All tomorrow’s parties

Dear Lyla, what can I say?

The rubber straps of my flip-flops glow in the dark.

It’s late at night on a Friday and I’m walking across the living room towards the kitchen with an empty glass of wine in my hand. Sixteen Candles is on TV tonight and I’d rather not go out for a change. All the lights are out save for the TV’s eerie bluish glow behind me now. The rubber straps of my flip-flops glow in the dark.

This will probably make no sense to you, but as I stay home tonight and do nothing, talk to nobody, all the plots advance on their own, multiple story arcs connect: Cybill’s apple, the blonde, the wine, the TV, Dennis’ motley crew, the Springsteen bootlegs, the park, the flip-flops, a recent photograph of you, spending a fortune on comic books this month, my job that sucks & I’m looking for a new one.

Vacations from work start today. I don’t know it yet, but tomorrow I’ll wake up at 6am and jog for over 12 miles at the park in slightly more than one hour and a half. It will nearly rip me to shreds and pretty much total the rest of the Saturday but I’ll do it anyway, and then when I’m over at Dennis’ for drinks before dinner he’ll clearly point out that all the effort must be for something, that I either want something too bad or desperately need to get away from it.
I’ll tell him of Cybill and I’ll tell him of Cindy and above all I’ll tell him of yourself— only not really, only in broad brushstrokes, no details, hardly any names. He will say nothing, smile and then casually mention he’s invited Tess for dinner with us but she’s just called in to cancel it for no good reason.

But I don’t know that yet. It’s still Friday.
And the rubber straps of my flip-flops glow in the dark.
And I so dearly wish you were here.

3/06/2011

Ouroboros

I’m running laps around the pond at the park and on the water all the ducks are swimming in one perfect line, one after the other, against the early Saturday morning sky, cloudy and gray.

I’m running mostly for the exercise but also because I’m confused— there have been all the travails of the weeks before yet in the end something unknown steps in and messes up everything, then Cybill flies off to parts unknown, or way-too-known, taking the obvious apple with her for the holiday and god only knows what happens when she gets back and Cindy herself goes back to her boyfriend who’s lost weight or something and then for what seems like the thousandth of times but it’s actually only the second Tess calls in shortly before we go out to dinner and says she’s down with the flu, leaving me alone staring at the South African Pinotage I’d bought especially for the occasion even though that was kind of cheap from my own part if you think about it but I wasn’t really too keen on dishing out too much money on wine anyway because it was mostly for when we’d come back to my place after the dinner, which would have been at some fancy pricey place already and I’d half-expect for her too be a little buzzed by then anyhow.

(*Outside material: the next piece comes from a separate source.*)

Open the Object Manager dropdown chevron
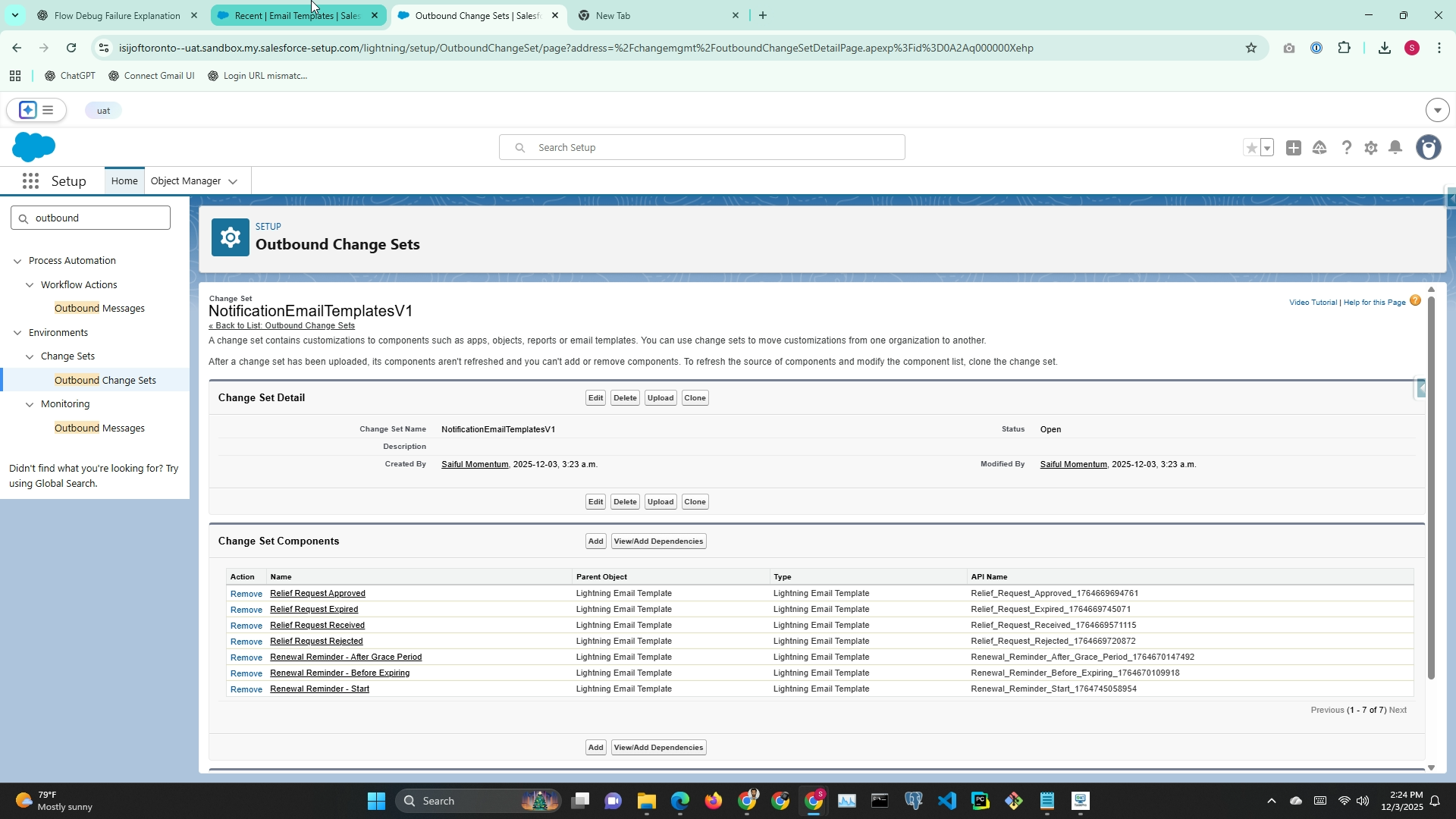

So no matter what I do I just seem to run in circles unable to veer off some great terrifying Karmic wheel and even when I do my best and actually break free I end up at an entirely another cycle just to fall back on the usual tracks, stepping up from a zero to this number eight lying down, the snake eating up its own tail.

When I was a kid, Mandalas scared me witless: I couldn’t bear to see one on a carpet or on a tapestry or tattooed on somebody’s arm. And now I think I know why— yet these ducks here at the park if you think about it, they swim yonder in this one perfect straight line, like an arrow skipping over the water, not only going somewhere but getting there.